To reduce transaction fees, instead of recording each individual fingerprint on the blockchain, we fingerprint a batch of fingerprints (technically, a Merkle tree) once a day and record it on the blockchain. This effectively timestamps all the fingerprints that were part of the batch.

In the near future we will release an open source tool that allows you to decode your record and verify your registration using the blockchain. 

Why not write an individual record for each copyright? 

The cost of transaction fees makes it infeasible. It's not economical to pay a transaction fee for every individual copyright in the world. 

A few startups tried before and quickly realized it was unrealistic. Then they created private blockchains. 
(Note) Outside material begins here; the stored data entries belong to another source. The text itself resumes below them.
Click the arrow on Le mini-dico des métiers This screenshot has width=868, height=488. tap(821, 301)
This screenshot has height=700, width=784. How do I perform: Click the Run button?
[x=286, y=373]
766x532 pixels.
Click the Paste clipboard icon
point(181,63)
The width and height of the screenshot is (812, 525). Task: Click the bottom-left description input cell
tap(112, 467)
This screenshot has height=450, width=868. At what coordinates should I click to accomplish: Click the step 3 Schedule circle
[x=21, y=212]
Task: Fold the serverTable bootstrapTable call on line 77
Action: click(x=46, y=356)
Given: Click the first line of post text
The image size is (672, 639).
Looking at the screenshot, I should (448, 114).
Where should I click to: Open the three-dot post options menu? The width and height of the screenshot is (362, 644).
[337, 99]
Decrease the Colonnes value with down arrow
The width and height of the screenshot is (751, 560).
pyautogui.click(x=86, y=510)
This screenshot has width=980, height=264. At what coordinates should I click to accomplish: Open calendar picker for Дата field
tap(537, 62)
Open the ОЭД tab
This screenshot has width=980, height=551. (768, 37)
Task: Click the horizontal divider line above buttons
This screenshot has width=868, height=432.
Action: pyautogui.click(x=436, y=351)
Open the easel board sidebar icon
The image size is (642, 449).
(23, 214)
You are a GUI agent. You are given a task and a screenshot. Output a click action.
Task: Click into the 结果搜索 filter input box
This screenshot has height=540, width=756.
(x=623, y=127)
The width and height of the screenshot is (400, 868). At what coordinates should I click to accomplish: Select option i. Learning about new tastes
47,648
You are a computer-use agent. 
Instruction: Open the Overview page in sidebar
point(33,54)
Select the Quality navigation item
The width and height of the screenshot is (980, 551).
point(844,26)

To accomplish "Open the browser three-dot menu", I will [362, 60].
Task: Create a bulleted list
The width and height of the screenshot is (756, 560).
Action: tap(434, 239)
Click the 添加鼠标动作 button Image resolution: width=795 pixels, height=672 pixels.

Why not use a private blockchain? 

Most things private blockchains do could be performed by a regular database with no added benefit. There's no need to add extra complexity. 

Bitcoin has a significant network effect. Because of all the people holding and using bitcoin, the mining incentive works well to insure that transaction go through without a central authority. Private blockchains don't have any method to make that work.  

We believe that the bitcoin blockchain will be the leading blockchain for the future and that it's best to support a single distributed protocol. 

However, long-term we're open minded. If it ever makes sense we will consider using a private blockchain. We're also open to using Ethereum. Especially when we start doing smart contracts.